Une société spécialisée dans la taille et le façonnage de matériaux a conclu un contrat de maintenance avec une autre société, experte en installation et entretien de matériel de levage. Malgré plusieurs interventions, la première société a exprimé son insatisfaction quant aux réparations effectuées. Les relations entre les deux parties se sont détériorées, entraînant une rupture unilatérale du contrat par la société d'entretien, qui a ensuite assigné la première société en paiement de diverses factures. Cette dernière conteste la légitimité de la résiliation, arguant qu'aucune mise en demeure préalable n'avait été effectuée pour justifier cette rupture.

2Procédure

En première instance, le tribunal a été saisi par la société d'entretien qui a demandé le paiement des factures impayées.

La décision rendue a été favorable à cette dernière, condamnant la première société à régler les montants dus.
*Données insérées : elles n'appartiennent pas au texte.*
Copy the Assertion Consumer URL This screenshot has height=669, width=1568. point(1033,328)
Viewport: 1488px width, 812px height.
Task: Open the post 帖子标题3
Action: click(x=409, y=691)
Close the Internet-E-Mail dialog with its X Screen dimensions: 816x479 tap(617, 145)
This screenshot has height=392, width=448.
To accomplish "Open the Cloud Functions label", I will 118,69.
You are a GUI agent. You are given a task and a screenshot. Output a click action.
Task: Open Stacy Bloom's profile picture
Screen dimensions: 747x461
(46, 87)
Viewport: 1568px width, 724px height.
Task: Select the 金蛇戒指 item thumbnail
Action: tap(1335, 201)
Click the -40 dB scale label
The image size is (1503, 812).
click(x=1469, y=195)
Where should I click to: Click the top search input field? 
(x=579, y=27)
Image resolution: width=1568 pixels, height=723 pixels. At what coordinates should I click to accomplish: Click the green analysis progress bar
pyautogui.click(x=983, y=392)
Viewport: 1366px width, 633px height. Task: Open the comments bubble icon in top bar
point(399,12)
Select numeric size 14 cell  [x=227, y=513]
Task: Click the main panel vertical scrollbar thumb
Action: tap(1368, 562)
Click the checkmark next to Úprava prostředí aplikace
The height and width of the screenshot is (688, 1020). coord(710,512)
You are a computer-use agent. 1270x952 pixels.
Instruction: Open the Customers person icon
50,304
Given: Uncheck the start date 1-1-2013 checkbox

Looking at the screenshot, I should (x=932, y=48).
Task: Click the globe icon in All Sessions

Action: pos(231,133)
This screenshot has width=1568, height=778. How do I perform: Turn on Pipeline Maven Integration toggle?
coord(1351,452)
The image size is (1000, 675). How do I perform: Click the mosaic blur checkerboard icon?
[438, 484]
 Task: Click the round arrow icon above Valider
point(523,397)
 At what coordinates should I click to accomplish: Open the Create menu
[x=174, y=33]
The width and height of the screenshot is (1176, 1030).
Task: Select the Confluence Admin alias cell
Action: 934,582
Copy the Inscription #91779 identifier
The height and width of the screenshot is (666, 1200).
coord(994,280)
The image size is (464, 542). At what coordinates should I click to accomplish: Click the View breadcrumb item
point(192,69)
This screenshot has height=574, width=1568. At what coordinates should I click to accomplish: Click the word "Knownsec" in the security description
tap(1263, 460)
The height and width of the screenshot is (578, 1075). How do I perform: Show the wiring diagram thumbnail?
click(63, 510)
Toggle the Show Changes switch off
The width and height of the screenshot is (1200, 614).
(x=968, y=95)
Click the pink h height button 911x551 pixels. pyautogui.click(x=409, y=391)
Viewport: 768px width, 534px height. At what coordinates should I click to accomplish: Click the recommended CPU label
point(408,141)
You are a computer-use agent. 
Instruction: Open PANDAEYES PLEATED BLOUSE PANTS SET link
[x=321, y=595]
En appel, la société débitrice a contesté cette décision, soutenant que la résiliation du contrat n'était pas fondée sur un manquement grave et qu'aucune mise en demeure n'avait été notifiée. La cour d'appel a confirmé le jugement de première instance, considérant que le comportement du dirigeant de la première société avait rendu impossible la poursuite des relations contractuelles. La société débitrice a alors formé un pourvoi en cassation.

3Problème de droit

La résiliation du contrat était-elle justifiée sans mise en demeure préalable ?

4Solution

La Cour rejette le pourvoi. Elle rappelle que l'article 1224 du Code civil prévoit que la résolution d'un contrat peut résulter d'une notification du créancier au débiteur en cas d'inexécution suffisamment grave. L'article 1226 précise que le créancier peut résoudre le contrat par notification, mais doit généralement mettre en demeure le débiteur avant cette résolution, sauf si une telle mise en demeure est vaine. En l'espèce, la cour d'appel a constaté que les relations entre les parties étaient devenues très tendues et conflictuelles, justifiant ainsi l'impossibilité de poursuivre l'exécution du contrat. Le comportement inacceptable du dirigeant de la première société a été jugé suffisamment grave pour rendre vaine toute mise en demeure préalable. Par conséquent, la décision de la cour d'appel est légalement justifiée.